En este punto, tal como apunta la filósofa inglesa Miranda Fricker, es muy necesario reflexionar no solo sobre la justicia, sino sobre la injusticia epistémica, entendida como la marginalización y el cuestionamiento de los conocimientos, ideas o experiencias de una persona en función de su contexto socioeconómico.

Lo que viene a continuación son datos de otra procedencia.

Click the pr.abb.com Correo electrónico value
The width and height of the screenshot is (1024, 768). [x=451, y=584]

Ciertamente, Fricker se centró en la población negra, en los países pobres y en las mujeres, pero los crecientes casos de eutanasias injustamente ejecutadas y dudosamente solicitadas obligan a incluir nuevos grupos en la injusticia epistémica, que incluyan la voz, el criterio y las preferencias de los pacientes terminales.

El filósofo surcoreano Byung-Chul Han afirma que capitalismo transforma el propio tiempo en mercancía en una sociedad del rendimiento. Del mismo modo, se considera que el tiempo de los enfermos terminales, discapacitados o con enfermedades mentales es menos valioso. La obsolescencia de todas estas personas de salud quebrada, delicada e incluso irrecuperable está justificada por tratarse de “mercancías en mal estado”, que ya no tienen cabida en esta sociedad del rendimiento.

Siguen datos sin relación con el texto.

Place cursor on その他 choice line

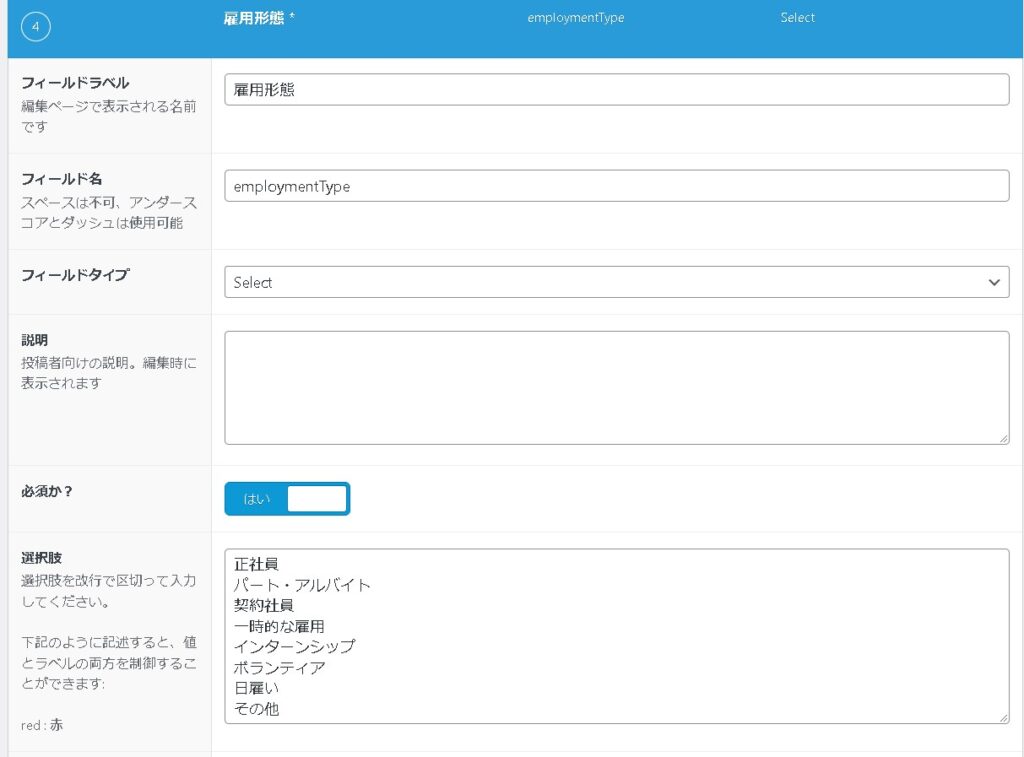pyautogui.click(x=256, y=709)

Pero en esta sociedad no solo del rendimiento sino digital, el fallo de la inyección letal demuestra que los medios técnicos no son infalibles. Es evidente que la tecnificación de la medicina, la inteligencia artificial y los Big Data constituyen un avance y consolidan la denominada salud digital. Pero, es igualmente cierto que las máquinas, los medios técnicos o los chatbots no pueden sustituir al ser humano, y en particular, a los rasgos y virtudes más característicos como la empatía, la solidaridad y la justicia.

Asimismo, la vulnerabilidad como cualidad ontológica por antonomasia del ser humano obliga a replantear el auge de la eutanasia y su vinculación inefable con las poblaciones más vulnerables, que no siempre están al final de la vida, sino intentando vivirla con la máxima dignidad. En palabras de Han, las máquinas solo conocen dos estados: encendido y apagado. El ser humano no puede ser tratado del mismo modo, apagando su vida cuando se le considera un mecanismo obsoleto. El ser humano es un animal narrador, que dispone de una vida finita, pero con innumerables matices, experiencias y vivencias y, por supuesto, con muchos más modos de vida más allá del encendido y apagado técnicos.

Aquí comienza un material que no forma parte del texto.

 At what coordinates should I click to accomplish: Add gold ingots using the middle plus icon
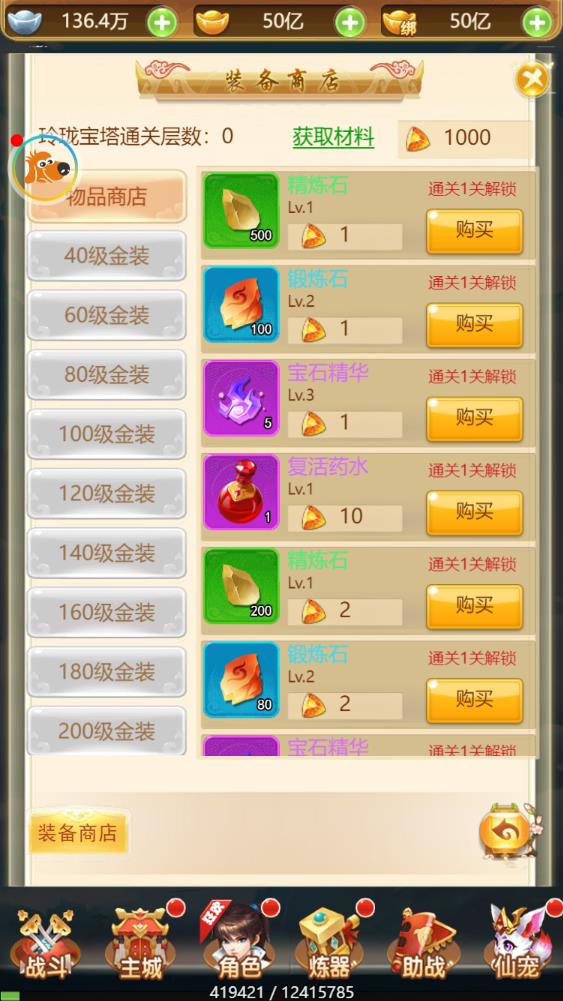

Los casos de Shanti y Alexina son un ejemplo más de la deshumanización de la sociedad actual que ha llegado al entorno sanitario. El tránsito de ambas hubiera sido totalmente distinto si realmente se hubiera escuchado su voz, otorgándoles la credibilidad propia de cualquier ser humano tratado con respeto y dignidad.

Decía Hannah Arendt, que la acción era lo propiamente humano, lo que distinguía al ser humano del animal meramente biológico. Para estas dos mujeres, la acción humana ha sido precisamente la que las ha cosificado, tratándolas como mera vida biológica sin derecho a disfrutar, en último término, de una “buena muerte”.